Ambiguous coding is required for the lethal interaction between methylated DNA bases and DNA mismatch repair

Abstract

The thiopurine 6-thioguanine (S 6G) is used to treat acute leukaemia. Its cytotoxic effect requires an active DNA mismatch repair (MMR) system. S 6G is incorporated into DNA where a small fraction undergoes in situ conversion to S 6-thiomethylguanine (S 6meG). After replication, S 6meG-containing base pairs interact with MMR. This interaction is ultimately lethal and MMR-defective cells are resistant to S 6G. Here, we report that growing human cells extensively incorporate the thiopyrimidine nucleoside 4-thiothymidine (S 4TdR) into their DNA. The incorporated thiopyrimidine (S 4T) can also undergo facile S-methylation to 4-thiomethylthymine (S 4meT).

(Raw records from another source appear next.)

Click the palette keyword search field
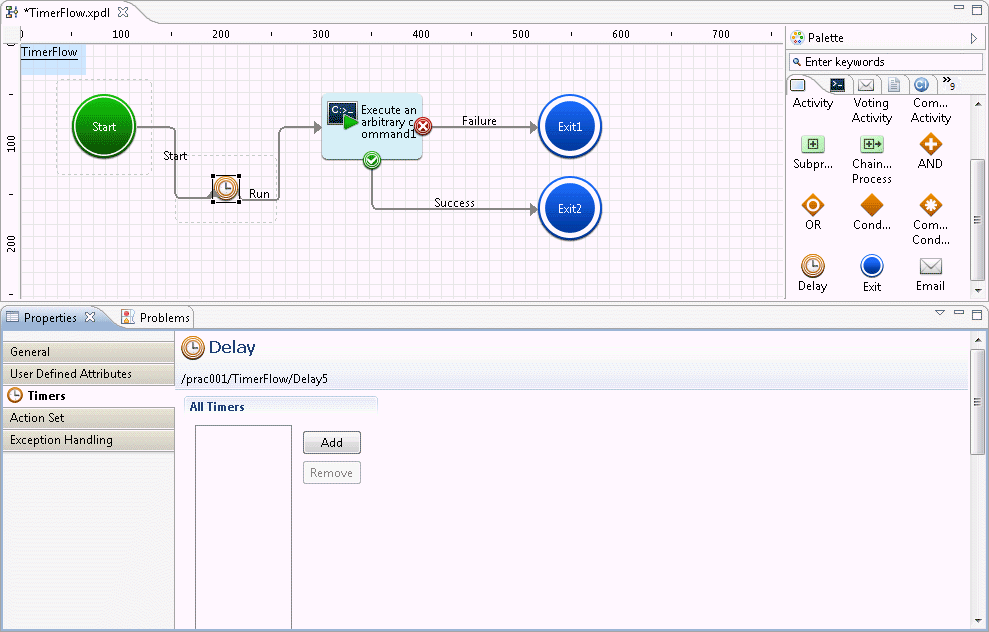pyautogui.click(x=886, y=62)
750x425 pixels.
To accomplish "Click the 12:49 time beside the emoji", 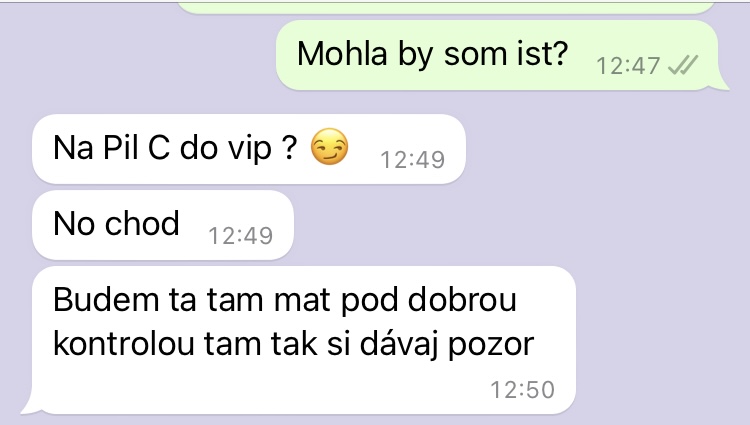I will point(412,160).
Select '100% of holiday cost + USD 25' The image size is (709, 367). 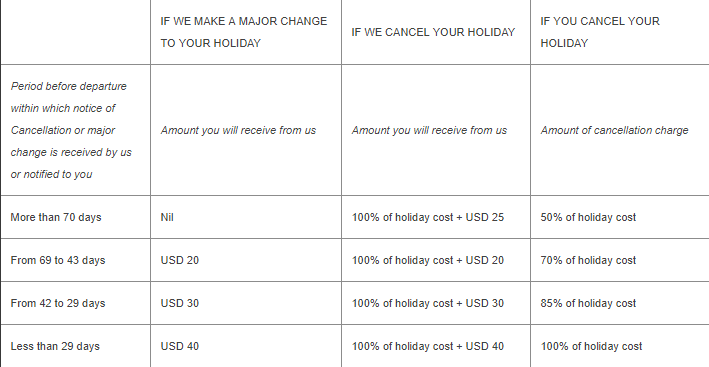pos(428,217)
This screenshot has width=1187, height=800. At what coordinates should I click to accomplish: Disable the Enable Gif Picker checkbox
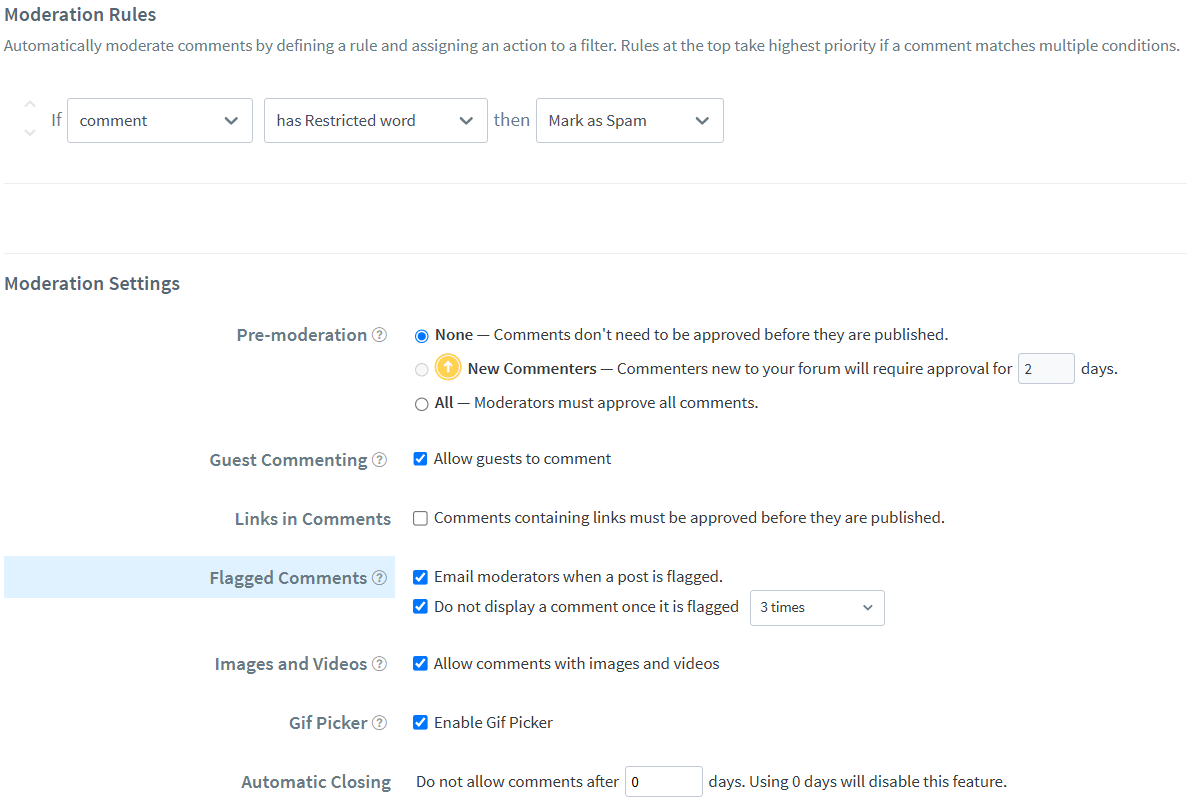[420, 723]
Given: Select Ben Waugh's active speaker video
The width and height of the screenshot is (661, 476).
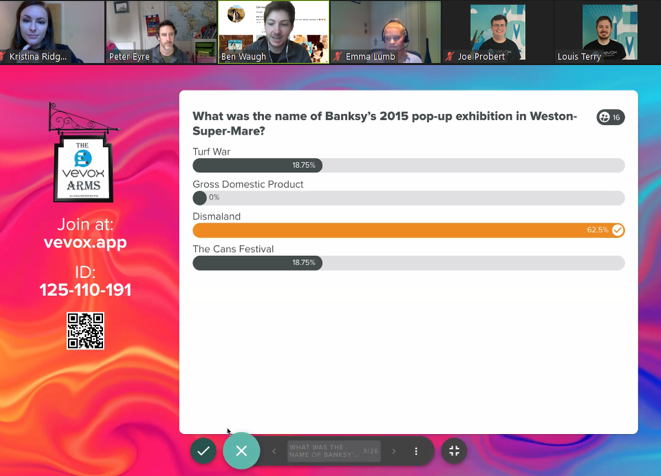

The rate of methylation of S 4TdR in model substrates is similar to that for the conversion of S 6G to S 6meG indicating that the DNA of cells grown in S 4TdR will contain significant levels of S 4meT. Despite this, S 4TdR is not associated with MMR-related cell death. We demonstrate that, in contrast to S 6meG, neither DNA S 4T nor S 4meT codes ambiguously. S 4T retains the coding properties of unmodified T, whereas S 4meT behaves like a normal cytosine and exclusively directs the incorporation of guanine. The preferred S 4meT:G base pair is also a poor substrate for binding by the hMutSα mismatch recognition factor. We suggest that the ability of S 4meT to produce a structurally acceptable base pair during replication underlies the absence of MMR-related death in cells treated with S 4TdR.